- INSTRUCTIONS TO FOLLOW
Copy the entries below exactly; any picture among them should be left out.

- DATA RECORDS
■ ■ ■

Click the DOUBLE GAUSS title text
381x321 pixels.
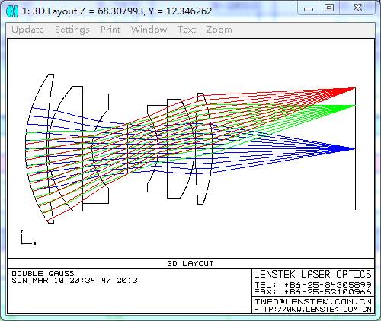pos(43,274)
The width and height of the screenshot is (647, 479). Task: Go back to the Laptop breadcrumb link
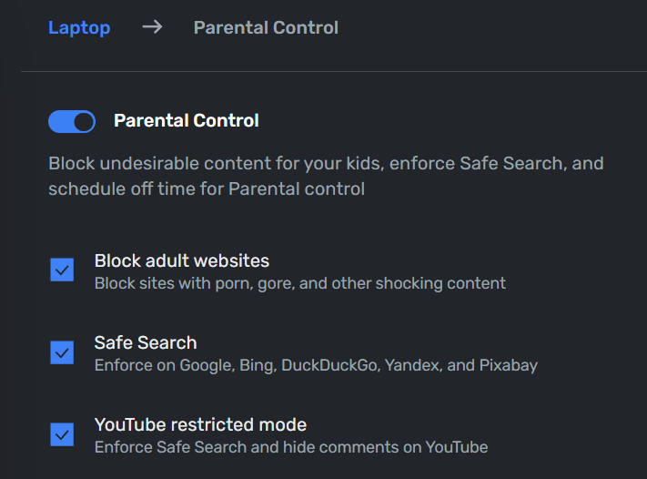[x=79, y=27]
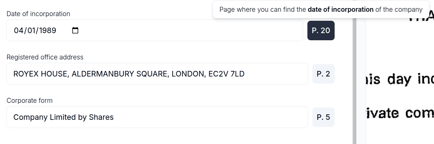The height and width of the screenshot is (144, 434).
Task: Select the month segment 04 in date
Action: (x=19, y=30)
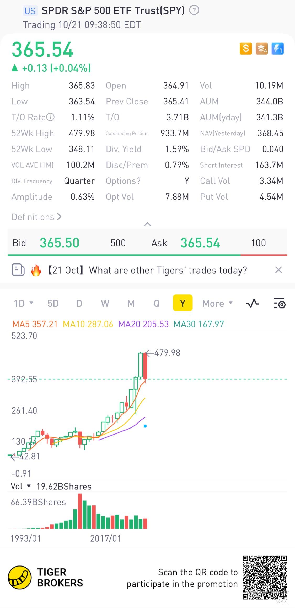Tap the orange dollar sign badge icon

[x=246, y=49]
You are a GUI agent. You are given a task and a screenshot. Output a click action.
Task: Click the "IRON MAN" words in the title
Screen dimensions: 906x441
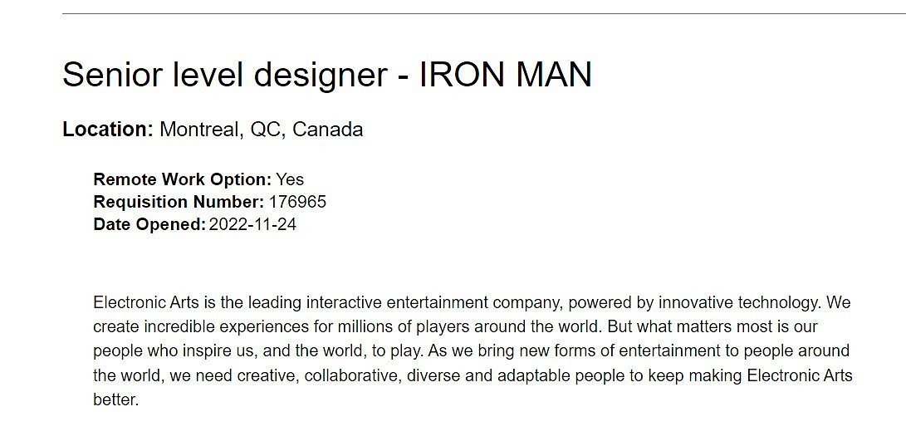[x=506, y=75]
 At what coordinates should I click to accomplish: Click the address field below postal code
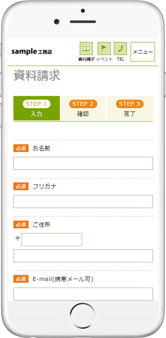coord(83,256)
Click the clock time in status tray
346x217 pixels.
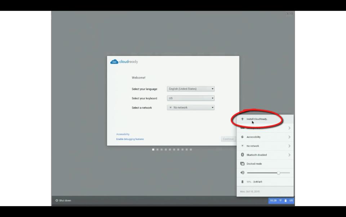click(x=273, y=200)
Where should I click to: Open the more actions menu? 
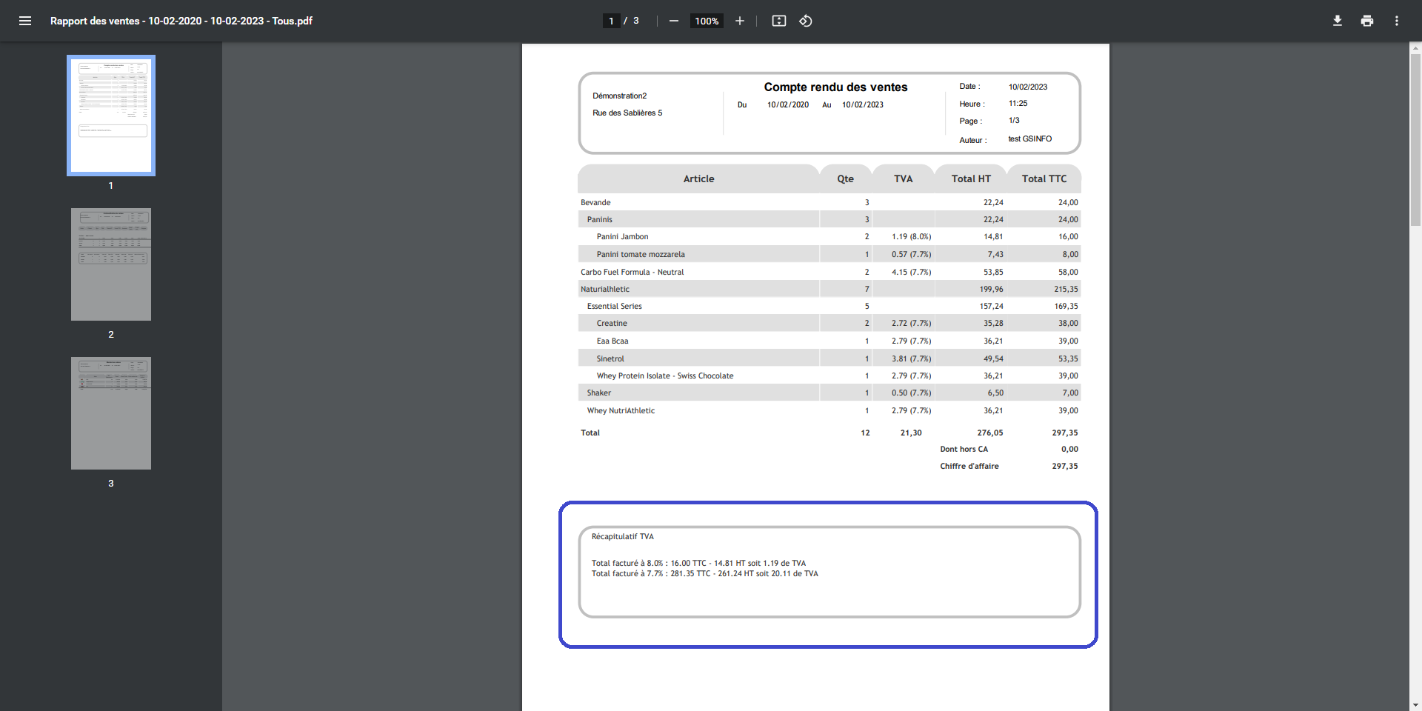[1396, 21]
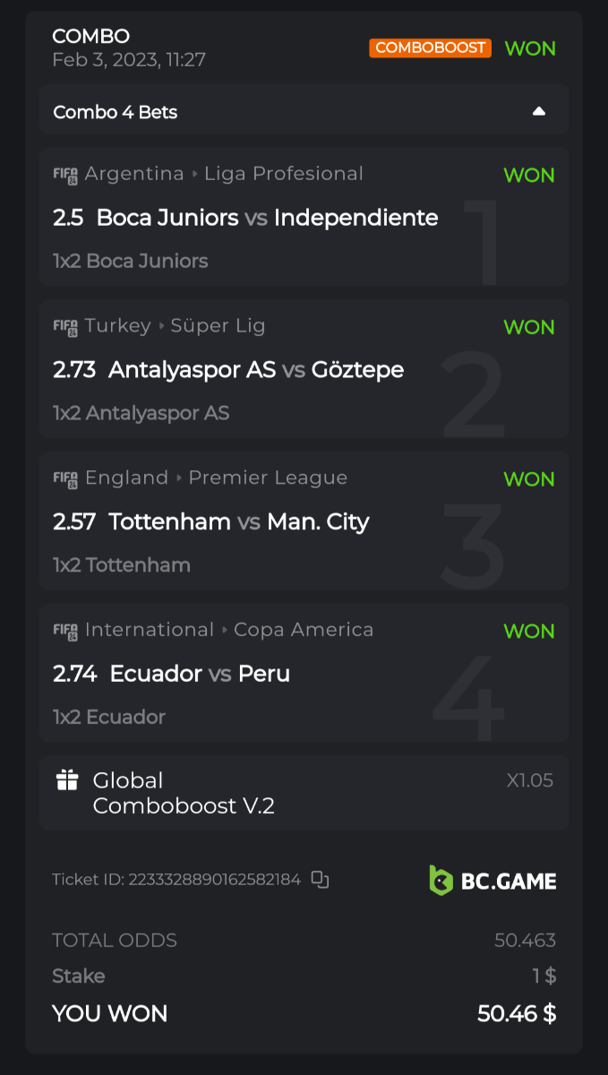
Task: Click the FIFA icon beside International
Action: [65, 632]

■ ■ ■

- SOLUTION TO THIS PROBLEM
Click the DOUBLE GAUSS title text
381x321 pixels.
pos(43,274)
The width and height of the screenshot is (647, 479). Task: Go back to the Laptop breadcrumb link
[x=79, y=27]
The height and width of the screenshot is (144, 434).
Task: Select the month segment 04 in date
Action: (x=19, y=30)
Tap the orange dollar sign badge icon

[x=246, y=49]
You are a GUI agent. You are given a task and a screenshot. Output a click action.
Task: Click the "IRON MAN" words in the title
Screen dimensions: 906x441
[x=506, y=75]
 At what coordinates should I click to accomplish: Click the address field below postal code
coord(83,256)
Click the clock time in status tray
346x217 pixels.
click(x=273, y=200)
Where should I click to: Open the more actions menu? 
[1396, 21]
Task: Click the FIFA icon beside International
Action: [65, 632]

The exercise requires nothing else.